After Roan wired the money, the man said he'd release her daughter. Then, following an audible commotion, the man got back on and said his boss was mad. It took so long to get the money, they now wanted more.
He said his boss could sell her daughter for $30,000. Roan heard what she thought was her daughter crying and screaming, "No, no, please let me go!" The man barked at her to be quiet.
Roan says she pleaded with him to let her talk to her daughter. He refused. Roan still wondered if the whole thing was a scam but...that voice. "It's not that it sounded almost like her," she says. "It sounded just like her."
He told Roan they could finally end things if she wired another $1,000 through MoneyGram, switching services to avoid suspicion. After the money went through, the man said he was letting Roan's daughter go and hung up.
Roan immediately dialed her daughter, but she didn't pick up. She tried again. And again. On the fourth try, her daughter answered. "Mom, what is going on?" She was in her apartment, safe and unaware of what Roan had been through. Roan sobbed with relief.
In the McAfee survey, one in 10 respondents said they had received similar calls, most losing money as a result.
After she calmed down, Roan called the police. An officer came to her house and reviewed her transactions. He searched a database for the mystery caller's phone number. Nothing came up. Same for the names of the money-transfer recipients.

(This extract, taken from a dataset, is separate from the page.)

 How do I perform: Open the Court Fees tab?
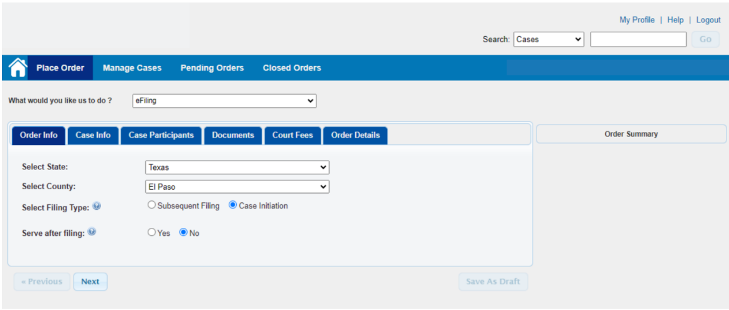(x=292, y=135)
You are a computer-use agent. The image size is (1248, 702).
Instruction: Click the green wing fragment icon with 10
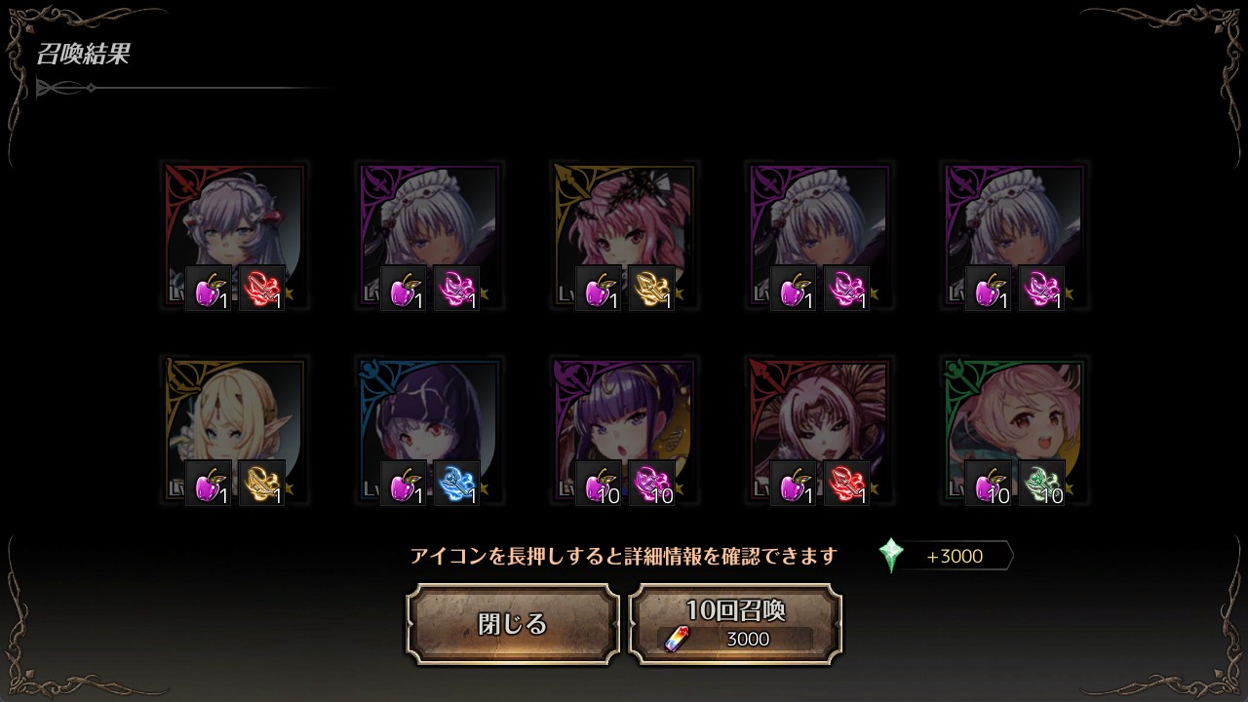[x=1042, y=484]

According to the police report, Roan was told getting enough evidence to prosecute was unlikely since the money went to Mexico. The officer advised Roan to dispute the charges, but the credit-card company's agent said she couldn't get her money back because she authorized the charges. Her bank told The Wall Street Journal this is standard practice.
Roan says she feels deeply embarrassed that she was fooled. But when she described the ordeal to friends, they were sympathetic.
"Every mother I've talked to said they would have done the same thing," Roan says.